Monday, March 16, 2009

The Secret's in the Sauce

This recipe is a concoction in and of itself, derived from other favorite recipes and combined into one.  (And lets not forget my two secret ingredients: a dash of cayenne and a pinch of nutmeg.  There.  I revealed the secret!)  

For a big batch . . .
Saute on med/hi heat for 8 min the following:
3 Tbs. butter
4-6 oz. shaved deli honey ham, minced (weird, I know, but this is my recipe, and I don't want pancetta or bacon in it.  Plus, IT IS GOOOOD.)
1 onion, minced
1 stalk celery, minced
1 carrot, peeled and minced
dash of cayenne pepper
1/2-1 tsp. salt
pinch of nutmeg

Add, and saute for one minute:
3 cloves garlic, minced
2 Tbs. tomato paste (Don't you hate to open a can and not use the whole thing?  Whatever is left over, I just plop little tablespoon-fulls onto a sheet of wax paper, freeze, and then store in a freezer baggy in the freezer.)
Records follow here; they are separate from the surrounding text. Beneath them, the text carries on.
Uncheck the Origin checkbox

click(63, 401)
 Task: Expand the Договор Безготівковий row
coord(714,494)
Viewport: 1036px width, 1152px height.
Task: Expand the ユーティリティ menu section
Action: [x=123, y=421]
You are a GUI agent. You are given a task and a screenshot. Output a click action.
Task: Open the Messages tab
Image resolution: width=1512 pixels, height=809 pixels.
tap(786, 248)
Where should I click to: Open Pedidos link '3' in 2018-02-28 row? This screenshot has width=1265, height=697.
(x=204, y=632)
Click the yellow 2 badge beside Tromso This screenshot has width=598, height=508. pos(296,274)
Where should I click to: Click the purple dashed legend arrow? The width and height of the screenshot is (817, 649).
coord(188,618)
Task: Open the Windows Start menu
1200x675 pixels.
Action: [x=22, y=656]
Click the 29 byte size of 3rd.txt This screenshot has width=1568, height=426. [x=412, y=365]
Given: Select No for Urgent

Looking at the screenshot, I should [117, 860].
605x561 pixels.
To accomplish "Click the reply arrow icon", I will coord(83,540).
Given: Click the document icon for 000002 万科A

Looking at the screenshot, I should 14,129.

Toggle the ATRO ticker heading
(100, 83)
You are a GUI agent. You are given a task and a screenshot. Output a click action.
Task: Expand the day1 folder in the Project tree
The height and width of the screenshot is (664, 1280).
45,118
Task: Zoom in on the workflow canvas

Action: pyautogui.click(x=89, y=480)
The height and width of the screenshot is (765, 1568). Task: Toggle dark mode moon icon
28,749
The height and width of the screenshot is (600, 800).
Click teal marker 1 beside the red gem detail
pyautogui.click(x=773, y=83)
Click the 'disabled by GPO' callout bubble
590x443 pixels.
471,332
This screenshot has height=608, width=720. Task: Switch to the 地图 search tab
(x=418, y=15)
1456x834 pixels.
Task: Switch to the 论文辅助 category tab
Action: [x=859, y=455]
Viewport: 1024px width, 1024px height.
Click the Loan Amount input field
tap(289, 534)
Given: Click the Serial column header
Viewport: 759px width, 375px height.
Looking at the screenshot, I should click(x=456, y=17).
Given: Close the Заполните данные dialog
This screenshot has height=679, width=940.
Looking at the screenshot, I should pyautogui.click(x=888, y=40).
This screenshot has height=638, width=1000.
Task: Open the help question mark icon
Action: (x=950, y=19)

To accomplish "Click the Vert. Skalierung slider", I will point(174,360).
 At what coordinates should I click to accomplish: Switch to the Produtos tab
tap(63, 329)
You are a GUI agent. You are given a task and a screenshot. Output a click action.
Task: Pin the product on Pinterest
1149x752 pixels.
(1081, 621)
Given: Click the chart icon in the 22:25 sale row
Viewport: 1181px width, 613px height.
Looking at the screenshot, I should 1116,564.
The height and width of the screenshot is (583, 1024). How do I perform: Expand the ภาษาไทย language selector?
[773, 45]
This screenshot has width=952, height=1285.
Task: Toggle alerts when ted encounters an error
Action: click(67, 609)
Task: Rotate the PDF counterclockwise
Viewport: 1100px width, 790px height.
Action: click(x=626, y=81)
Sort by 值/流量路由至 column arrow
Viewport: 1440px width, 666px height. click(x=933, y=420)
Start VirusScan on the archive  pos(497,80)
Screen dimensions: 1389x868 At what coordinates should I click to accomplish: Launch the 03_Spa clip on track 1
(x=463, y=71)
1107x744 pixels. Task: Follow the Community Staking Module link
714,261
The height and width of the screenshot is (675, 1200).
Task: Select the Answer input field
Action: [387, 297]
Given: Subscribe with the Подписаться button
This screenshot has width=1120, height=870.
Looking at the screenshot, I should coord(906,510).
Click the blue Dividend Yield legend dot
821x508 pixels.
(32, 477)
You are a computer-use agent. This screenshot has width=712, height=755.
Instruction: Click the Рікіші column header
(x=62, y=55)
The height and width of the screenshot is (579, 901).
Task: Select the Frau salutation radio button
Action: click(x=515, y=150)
Deglaze for about a minute with:
1/4-1/2 c. beef broth

Add, and simmer for hours and hours and hours (at least a 1/2 hour):
2 large cans of crushed tomatoes (or, if I'm trying to please picky tomato eaters, I puree the tomatoes in a blender before adding)
Basil, to taste

Just before serving, add:
1/2 c. heavy cream
1/4-1/2 c. grated parmesan

I have served this over thin spaghetti, farfalle, and penne.  Make sure you get Barilla- it's the best!!  Then make loud "MMMmm" sounds while you eat every bite!  Steamed broccoli on the side is a favorite, too.



2 comments:

  1. It's so good, she just had to eat it with a measuring spoon! ha!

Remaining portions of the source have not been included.